Distributing Free Software never decreases the profit – like WordPress is a Free Software and Matt Mullenweg as founder is quite successful. Everyday we use a huge number of softwares which are 100% closed source and either keep a security backdoor open to help NSA like Governmental Agencies or has data collecting functions. It can be 5 lines of innocent looking Javascript. Reverse Engineering demands huge knowledge of various languages, experience, enthusiasm and certain tools.
The philosophy is not to create warez. Warez do not promote the Free Software culture.
Using OpenStack Snapshot as a Tool for Reverse Engineering Closed Source GNU/Linux Software
OpenStack has snapshot feature with Floating IP. Some providers have virtual routers too. Blocking the external network is very important basic step for testing the questionable softwares to be reverse engineering.
---
Usually the closed source software has some restrictive function and some usage tracking future. They can use your instances to spy on you. In real bigger testing, instead of virtual devices, real hardwares are used. This mentioned method can be an example to work for security and gain experience with near zero knowledge.
Nulling the apparent restrictive function and some usage tracking future are the initial steps to find the other malware functions, which are usually very difficult to find.

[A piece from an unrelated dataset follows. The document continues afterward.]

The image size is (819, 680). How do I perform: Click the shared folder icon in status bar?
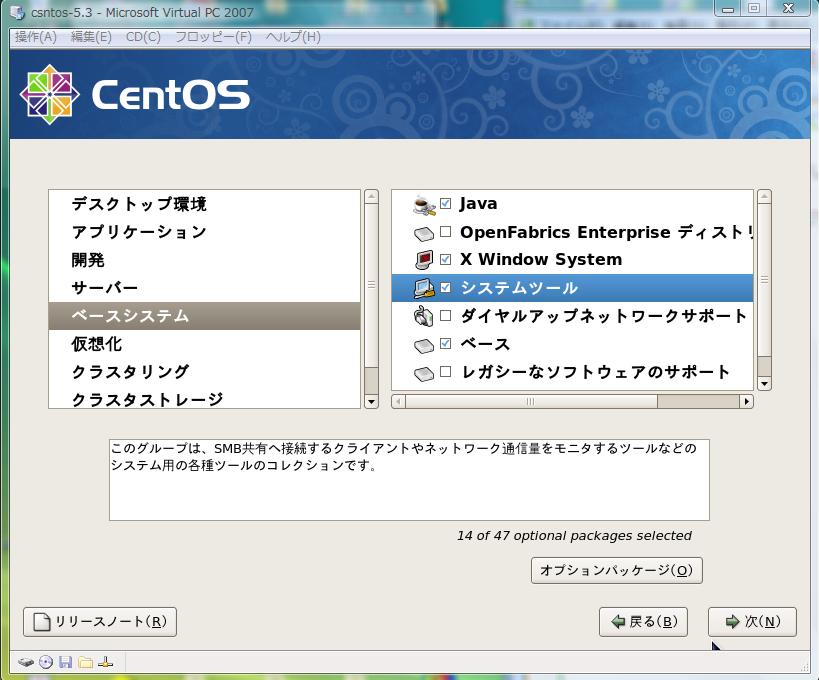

As none of the Closed Source GNU/Linux Software is neither being used on production instance for any benefit nor they are distributed, the so called Governmental Laws are avoided. For bigger softwares, keeping Free Software communities informed is a better idea.
Decompiling, editing the files and recompiling are the first corrective steps. The deb or rpm installer file almost always remains in the machine/virtual machine. Finding it and fixing it to work is not difficult. Difficult are the next steps. Because Closed Source GNU/Linux Software never supply the source code. The things are binary. It is important to know which language it is written – C, C++, Python etc.

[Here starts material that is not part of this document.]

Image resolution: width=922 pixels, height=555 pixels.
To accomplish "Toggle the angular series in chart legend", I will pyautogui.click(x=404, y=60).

ltrace is very important tool for tracing. We can install it on deb GNU/Linux with :
1 | apt-get install ltrace |
Reverse Engineering Closed Source GNU/Linux Software
Best source for the beginners is http://www.ouah.org/RevEng/(copy paste the url in text editor first). Create a steal directory under /var/log with any name you can remember, like debug. You need to trace the system calls in this way :
1 | ltrace -S closed-source-program |
and keep the logs. Although netstat npa gives an idea of the external communication, closed source softwares are infamous for abusing system files to hide their malware functions.
After fixing the basic issues, practically we need to convert that Binary to Source Code. This is tad hard. That is why, usually the softwares are re-written in Python or other sane Language. C and C++ are favorite languages of the closed source software manufactures. Both makes the steps dirty. Here you’ll get some idea :
1 | http://tldp.org/HOWTO/html_single/Debian-Binary-Package-Building-HOWTO/ |
For DEB, we can use dpkg -x for closed_source.deb named software.
1 2 3 4 | dpkg -x closed_source.deb /tmp/test ls /tmp/test ar -vx closed_source.deb tar -xvzf data.tar.gz |
Do not except a clean C or C++ language, their software engineers might not be enlighten, but are masters to create a confusing “language”. Payment actually never build “proof stuffs”. Human has a pattern of writing codes. Never try anything without basic knowledge.